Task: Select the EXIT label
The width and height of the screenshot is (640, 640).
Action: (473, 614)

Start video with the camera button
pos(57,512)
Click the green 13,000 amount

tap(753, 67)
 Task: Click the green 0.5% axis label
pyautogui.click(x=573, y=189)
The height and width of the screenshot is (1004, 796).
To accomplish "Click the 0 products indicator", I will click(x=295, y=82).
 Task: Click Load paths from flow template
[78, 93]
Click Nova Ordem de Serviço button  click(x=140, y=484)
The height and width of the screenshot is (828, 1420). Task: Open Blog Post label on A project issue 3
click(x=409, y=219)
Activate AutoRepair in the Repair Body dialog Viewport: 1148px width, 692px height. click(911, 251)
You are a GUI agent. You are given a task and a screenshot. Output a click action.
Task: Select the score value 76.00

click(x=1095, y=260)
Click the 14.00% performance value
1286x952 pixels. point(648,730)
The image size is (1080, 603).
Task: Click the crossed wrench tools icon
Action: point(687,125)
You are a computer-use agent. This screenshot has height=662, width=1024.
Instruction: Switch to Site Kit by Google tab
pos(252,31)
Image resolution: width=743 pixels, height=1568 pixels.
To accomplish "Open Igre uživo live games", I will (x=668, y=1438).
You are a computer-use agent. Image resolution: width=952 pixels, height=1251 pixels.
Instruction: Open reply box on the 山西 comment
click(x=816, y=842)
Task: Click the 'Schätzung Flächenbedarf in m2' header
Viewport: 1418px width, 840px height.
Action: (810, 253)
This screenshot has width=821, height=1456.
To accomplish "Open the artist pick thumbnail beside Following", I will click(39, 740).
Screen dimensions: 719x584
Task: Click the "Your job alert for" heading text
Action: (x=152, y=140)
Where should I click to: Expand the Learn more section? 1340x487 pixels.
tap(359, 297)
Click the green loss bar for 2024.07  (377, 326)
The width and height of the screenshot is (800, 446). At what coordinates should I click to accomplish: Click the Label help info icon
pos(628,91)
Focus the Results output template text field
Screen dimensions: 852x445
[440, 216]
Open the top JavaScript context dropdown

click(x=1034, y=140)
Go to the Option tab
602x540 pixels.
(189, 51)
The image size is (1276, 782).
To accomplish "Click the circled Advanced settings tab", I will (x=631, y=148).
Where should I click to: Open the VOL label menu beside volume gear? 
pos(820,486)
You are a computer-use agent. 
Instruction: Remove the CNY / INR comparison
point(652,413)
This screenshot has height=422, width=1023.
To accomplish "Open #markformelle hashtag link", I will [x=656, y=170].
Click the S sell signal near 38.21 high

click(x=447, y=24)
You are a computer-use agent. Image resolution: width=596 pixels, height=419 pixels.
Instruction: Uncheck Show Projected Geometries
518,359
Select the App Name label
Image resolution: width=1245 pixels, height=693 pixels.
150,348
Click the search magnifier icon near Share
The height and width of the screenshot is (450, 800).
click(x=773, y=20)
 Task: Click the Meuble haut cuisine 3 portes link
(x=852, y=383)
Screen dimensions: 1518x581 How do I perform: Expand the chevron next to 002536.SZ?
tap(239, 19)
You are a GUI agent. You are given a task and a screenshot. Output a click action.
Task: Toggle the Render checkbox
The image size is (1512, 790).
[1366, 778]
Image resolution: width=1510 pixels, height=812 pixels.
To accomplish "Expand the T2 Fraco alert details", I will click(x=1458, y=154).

────

* _YOUR INSTRUCTIONS_
Set down all of the lines above without altering a word.

* _SOLVED PROBLEM_
Task: Select the EXIT label
The width and height of the screenshot is (640, 640).
Action: (473, 614)

Start video with the camera button
pos(57,512)
Click the green 13,000 amount

tap(753, 67)
 Task: Click the green 0.5% axis label
pyautogui.click(x=573, y=189)
The height and width of the screenshot is (1004, 796).
To accomplish "Click the 0 products indicator", I will click(x=295, y=82).
 Task: Click Load paths from flow template
[78, 93]
Click Nova Ordem de Serviço button  click(x=140, y=484)
The height and width of the screenshot is (828, 1420). Task: Open Blog Post label on A project issue 3
click(x=409, y=219)
Activate AutoRepair in the Repair Body dialog Viewport: 1148px width, 692px height. click(911, 251)
You are a GUI agent. You are given a task and a screenshot. Output a click action.
Task: Select the score value 76.00

click(x=1095, y=260)
Click the 14.00% performance value
1286x952 pixels. point(648,730)
The image size is (1080, 603).
Task: Click the crossed wrench tools icon
Action: point(687,125)
You are a computer-use agent. This screenshot has height=662, width=1024.
Instruction: Switch to Site Kit by Google tab
pos(252,31)
Image resolution: width=743 pixels, height=1568 pixels.
To accomplish "Open Igre uživo live games", I will (x=668, y=1438).
You are a computer-use agent. Image resolution: width=952 pixels, height=1251 pixels.
Instruction: Open reply box on the 山西 comment
click(x=816, y=842)
Task: Click the 'Schätzung Flächenbedarf in m2' header
Viewport: 1418px width, 840px height.
Action: (810, 253)
This screenshot has width=821, height=1456.
To accomplish "Open the artist pick thumbnail beside Following", I will click(39, 740).
Screen dimensions: 719x584
Task: Click the "Your job alert for" heading text
Action: (x=152, y=140)
Where should I click to: Expand the Learn more section? 1340x487 pixels.
tap(359, 297)
Click the green loss bar for 2024.07  (377, 326)
The width and height of the screenshot is (800, 446). At what coordinates should I click to accomplish: Click the Label help info icon
pos(628,91)
Focus the Results output template text field
Screen dimensions: 852x445
[440, 216]
Open the top JavaScript context dropdown

click(x=1034, y=140)
Go to the Option tab
602x540 pixels.
(189, 51)
The image size is (1276, 782).
To accomplish "Click the circled Advanced settings tab", I will (x=631, y=148).
Where should I click to: Open the VOL label menu beside volume gear? 
pos(820,486)
You are a computer-use agent. 
Instruction: Remove the CNY / INR comparison
point(652,413)
This screenshot has height=422, width=1023.
To accomplish "Open #markformelle hashtag link", I will [x=656, y=170].
Click the S sell signal near 38.21 high

click(x=447, y=24)
You are a computer-use agent. Image resolution: width=596 pixels, height=419 pixels.
Instruction: Uncheck Show Projected Geometries
518,359
Select the App Name label
Image resolution: width=1245 pixels, height=693 pixels.
150,348
Click the search magnifier icon near Share
The height and width of the screenshot is (450, 800).
click(x=773, y=20)
 Task: Click the Meuble haut cuisine 3 portes link
(x=852, y=383)
Screen dimensions: 1518x581 How do I perform: Expand the chevron next to 002536.SZ?
tap(239, 19)
You are a GUI agent. You are given a task and a screenshot. Output a click action.
Task: Toggle the Render checkbox
The image size is (1512, 790).
[1366, 778]
Image resolution: width=1510 pixels, height=812 pixels.
To accomplish "Expand the T2 Fraco alert details", I will click(x=1458, y=154).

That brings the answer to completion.